Stored entries:
========

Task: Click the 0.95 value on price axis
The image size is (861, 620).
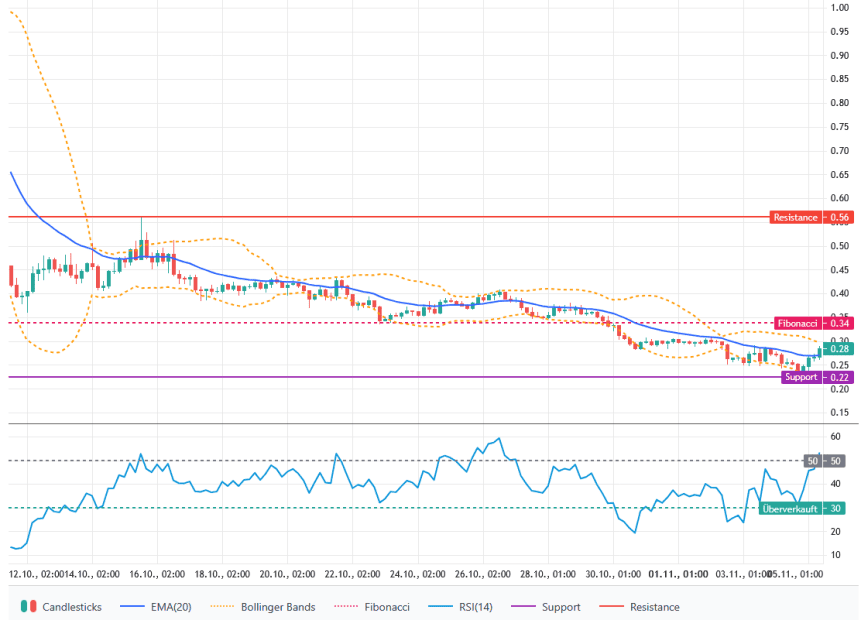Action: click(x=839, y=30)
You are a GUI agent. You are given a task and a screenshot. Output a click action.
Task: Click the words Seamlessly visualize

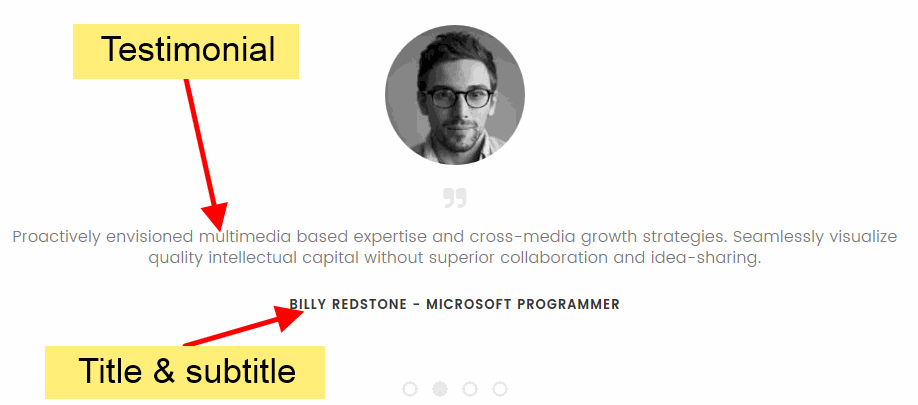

========

● Short exercise: Write out all of these lines again in full, adding 51 to every coordinate in the answers, and leave out the pictures.

● Full solution:
Task: Click the 0.95 value on price axis
The image size is (861, 620).
Action: click(x=890, y=81)
You are a GUI agent. You are given a task and a screenshot. Output a click action.
Task: Click the words Seamlessly visualize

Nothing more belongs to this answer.